Electronic Waste or otherwise known as Computer Scrap or Electronic Junk. There are many variations but all point to the same.
What is E-Waste?
E-Waste is anything that works from a power source: ie. direct Eskom power, batteries, solar, dynamo.
Why is dumping E-Waste illegal?
Refer to the National Environmental Management Act 1998 and National Environmental Management: Waste Act 2008. Failure to comply with the Waste Act could result in a R10 Million fine, jail time or both.
Why doesn't Desco recycle Radioactive devices, Printer cartridges, Biohazardous waste or poison / toxins?
Items of this nature require specialized handling and destruction (usually extreme heat) for which we are not certified to do.
Are the fines issued for dumping E-Waste illegally just another way for the government to make money?

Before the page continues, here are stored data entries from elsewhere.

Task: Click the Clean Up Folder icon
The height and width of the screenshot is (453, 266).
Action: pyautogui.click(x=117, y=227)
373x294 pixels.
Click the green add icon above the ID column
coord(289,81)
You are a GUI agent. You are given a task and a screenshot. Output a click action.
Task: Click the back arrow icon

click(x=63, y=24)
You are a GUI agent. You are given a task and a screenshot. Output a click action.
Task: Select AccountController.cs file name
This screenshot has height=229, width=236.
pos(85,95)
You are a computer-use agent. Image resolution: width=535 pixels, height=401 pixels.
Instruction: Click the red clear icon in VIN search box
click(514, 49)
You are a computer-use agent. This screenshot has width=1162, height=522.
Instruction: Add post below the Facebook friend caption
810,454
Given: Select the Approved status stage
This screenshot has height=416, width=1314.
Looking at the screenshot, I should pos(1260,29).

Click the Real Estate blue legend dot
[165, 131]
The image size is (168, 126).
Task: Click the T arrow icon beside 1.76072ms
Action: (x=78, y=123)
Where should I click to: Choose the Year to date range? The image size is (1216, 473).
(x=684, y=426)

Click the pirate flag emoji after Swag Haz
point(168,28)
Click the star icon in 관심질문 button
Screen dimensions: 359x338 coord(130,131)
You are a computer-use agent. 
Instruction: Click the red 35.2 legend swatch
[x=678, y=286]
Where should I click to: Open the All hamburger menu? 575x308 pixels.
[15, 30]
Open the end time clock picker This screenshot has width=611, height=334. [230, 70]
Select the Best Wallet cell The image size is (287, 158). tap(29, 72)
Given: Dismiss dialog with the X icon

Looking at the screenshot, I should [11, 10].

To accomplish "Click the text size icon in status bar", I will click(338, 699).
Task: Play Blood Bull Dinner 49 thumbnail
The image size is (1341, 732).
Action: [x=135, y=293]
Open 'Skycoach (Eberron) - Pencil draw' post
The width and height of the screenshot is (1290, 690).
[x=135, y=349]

No. The hard fact is that the fines are imposed to stop people from destroying the environment knowingly. “If you don’t want the fine then don’t do the crime”.
If I can't get to Desco to drop off my E-Waste, then where can I take it to get recycled?
Desco has placed bins at various shops and schools. To find the nearest drop-off point to your location, click here.
What minerals get extracted from E-Waste?
The following metals are extracted through a process involving shredding, heat and chemical extraction: Copper, Zinc, Aluminium and ferrous and non-ferrous metals
Will Desco collect E-Waste from my house?
Desco does free collections for items weighing over 1 ton or 1 square metre. Anything under will be charged at R450 ex VAT per collection within Gauteng.
How can I get hard drives recycled so that the data on them is permanently erased?
Desco offers Secure Destruction for data storage media (hard drives, backup tapes, zip discs, optical media, flash cards, etc) which can be witnessed during the destruction process. A Secure Destruction certificate is provided as proof.
Why is E-Waste banned from landfill disposal?
All E-Waste contains hazardous materials (lead, pvc “hydrocholric acid”, barium, flame retardents, cadmium, mercury, beryllium, selenium) that leach into the ground water when exposed to the elements. Consumption of this water, even after filtration can cause health problems such as damage to: brain, kidneys, nervous system, lungs, muscles, heart, liver, spleen, reproductive organs, as well as hair loss and brittle nails.
Who does the Waste Act actually apply to?
Any company or person who:
1. Generates waste
2. Stores waste
3. Reuses, Recycles and Recovers waste
4. Treats waste
5. Disposes of waste
6. Stores, treats and processes animal waste
7. Constructs, expands or decommissions facilities and associated structures and infrastructure
What is the Basel Convention?
The Basel Convention is a global treaty ratified by almost every country of the world (170 countries or “Parties”) but not by the United States. This Convention seeks to minimize and strictly control the trade in hazardous waste between countries, with a particular goal to protect developing countries. The U.S. is the only developed country NOT to have ratified the Basel Convention. Exporting countries covered by Basel are required to get written permission from importing and transit countries before shipping their hazardous wastes, through a very specific “prior informed consent” process. Also, parties to the Convention are prohibited from trading in hazardous waste with countries which are not parties to the Convention.